Data analytics are also being investigated by governments around the world, in both developed and developing countries, to improve policy making – including city planning, epidemic tracking, disaster preparedness, and economic forecasting. Examples of these include:
• The UN Global Pulse, an initiative formed in 2009, is developing a Crisis Mapping Data Taxonomy to explore the use of digital data sources to better achieve development goals. The data sources include online search data, blogs and social media chatter, online news services, and mobile phone data, all collected and analysed in real-time to help understand the socioeconomic well-being of a community. Anticipated uses of these data include population movement patterns in the aftermath of a disaster or a disease outbreak, early warning upon detection of anomalies, real-time awareness of a population’s needs, and real-time feedback on where development programs are not delivering anticipated results.
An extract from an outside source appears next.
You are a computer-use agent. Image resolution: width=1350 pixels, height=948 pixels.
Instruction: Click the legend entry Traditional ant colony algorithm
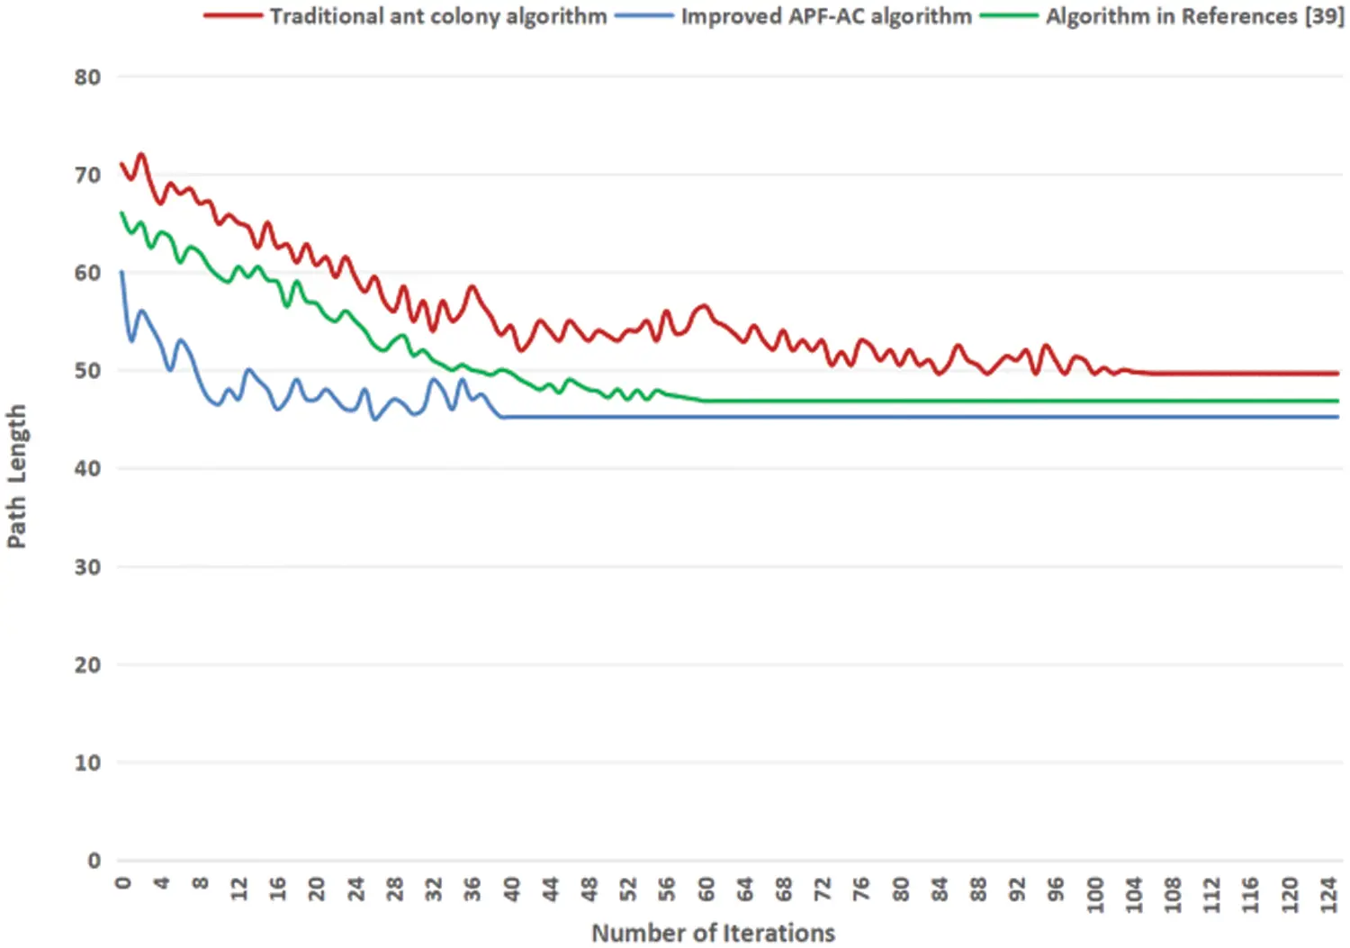[x=437, y=16]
• In Germany, the Car-to-X (C2X) project is a collaboration between the government, German carmakers, automotive suppliers, communications companies, and research institutes, to explore how vehicles can exchange information with each other and with the road-network infrastructure (e.g., traffic lights) to help improve safety, efficiency and driver convenience. The project began its largest ever field trial in 2012 with 120 network-linked vehicles operating on roads in Germany’s Rhine-Main region. C2X can alert drivers to potential traffic hazards, enabling them to slow down earlier or take a detour, while traffic-light systems can be re-configured in real-time to improve traffic flow.
• Scientists from the Harvard School of Public Health conducted a study in Kenya on the spread of malaria and discovered that it is driven primarily by movement of infected individuals rather than the movement of infected mosquitoes. They did this by combining patterns of mobile-phone usage with information about malaria infections provided by the Kenya Medical Research Institute and the Malaria Atlas Project. This enabled prevention measures that are targeted at specific geographical locations based on travel patterns. According to the World Health Organization, malaria death rates have fallen by 25% since 2000 due to such targeted prevention measures.
Hence, Big Data holds an incredible economic and societal potential that will inevitably transform our lives. Having said that, it is important to point out that this economy can only break through with appropriate policy framework that can unleash its full potential.